ロシア製兵器の近代化は日本をはじめ、アメリカ、台湾、韓国、スイス、オランダ、イギリス、フランス、ドイツ製のマイクロエレクトロニクスに依存していることが8日、英シンクタンク、王立防衛安全保障研究所(RUSI)の報告書で明らかになった。ロシアのウクライナ侵攻が西側の最先端技術に支えられていた実態が改めて浮き彫りになっている。

報告書のタイトルは『シリコンの生命線 ロシアの戦争マシンを支える西側エレクトロニクス』。RUSIのオープン・ソース・インテリジェンス&アナライズのジェームズ・バイン部長や陸戦の専門家ジャック・ワトリング上級研究員ら6人がロシアの侵攻後、ウクライナで使用されたり捕獲・回収されたりしたロシア製兵器の膨大なデータや露政府の内部資料を分析した。

報告書は「侵攻は計画通りには進んでおらず、ロシア軍を急速に劣化させる消耗戦と化している」と指摘する。ロシア軍の巡航ミサイル、通信システム、電子戦複合体など27の最新軍事システムの構成要素と機能を検証した結果、「適切な手をとればロシアの軍事力を恒久的に劣化させることができる」と結論付けている。

■80種類の部品がアメリカの輸出規制対象

「数十年、数十億ドルをかけたロシア軍の近代は西側製のマイクロエレクトロニクスを広範囲に使用していた」(報告書)。RUSIが27の最新軍事システムの構成要素を調べたところ、450種類以上ものユニークな外国製部品を発見。その大半は米軍向けの高度なマイクロエレクトロニクスの設計・製造で長年定評がある米企業によって製造されていた。

うち80種類以上の部品がアメリカで輸出規制の対象となっており、ロシアの軍産複合体がアメリカの輸出規制を巧みに逃れてきたことが浮かび上がる。ロシアはウクライナで巡航ミサイルや弾道ミサイルの精密兵器や装備を大量に消耗したため、西側による制裁措置と輸出規制をくぐり抜けて重要部品の調達を試みた。

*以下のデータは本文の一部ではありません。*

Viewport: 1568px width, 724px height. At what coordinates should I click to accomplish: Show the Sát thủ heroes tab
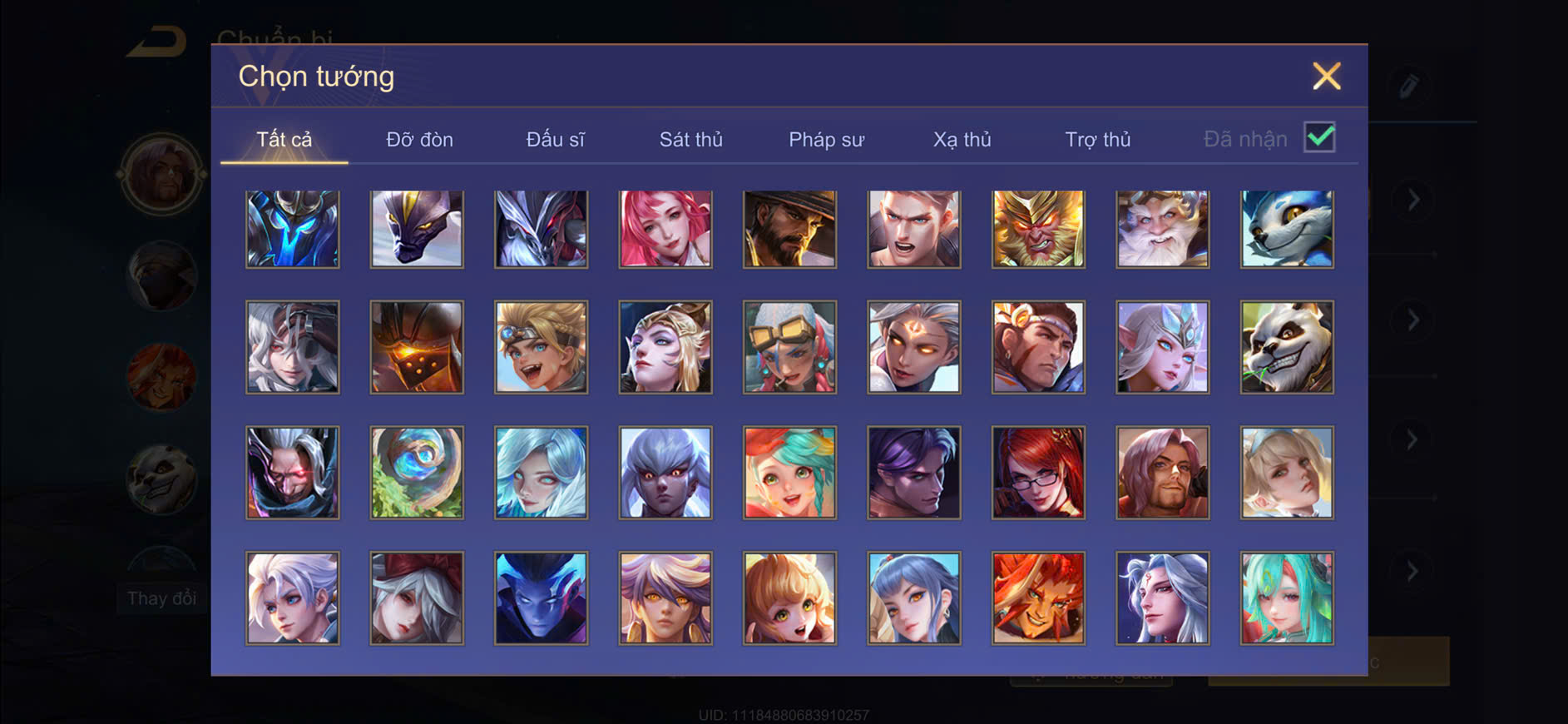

しかし、この方法は実行不可能なことが判明。ロシアの特務機関は第三国の積み替え拠点や秘密ネットワークを使って西側マイクロエレクトロニクスへのアクセスを確保しようと新ルートの構築に躍起になっているという。

近年、ロシアは香港などの積み替え拠点にある大規模なマイクロエレクトロニクス販売業者に依存し、大量に製品をロシア国内に持ち込み続けている。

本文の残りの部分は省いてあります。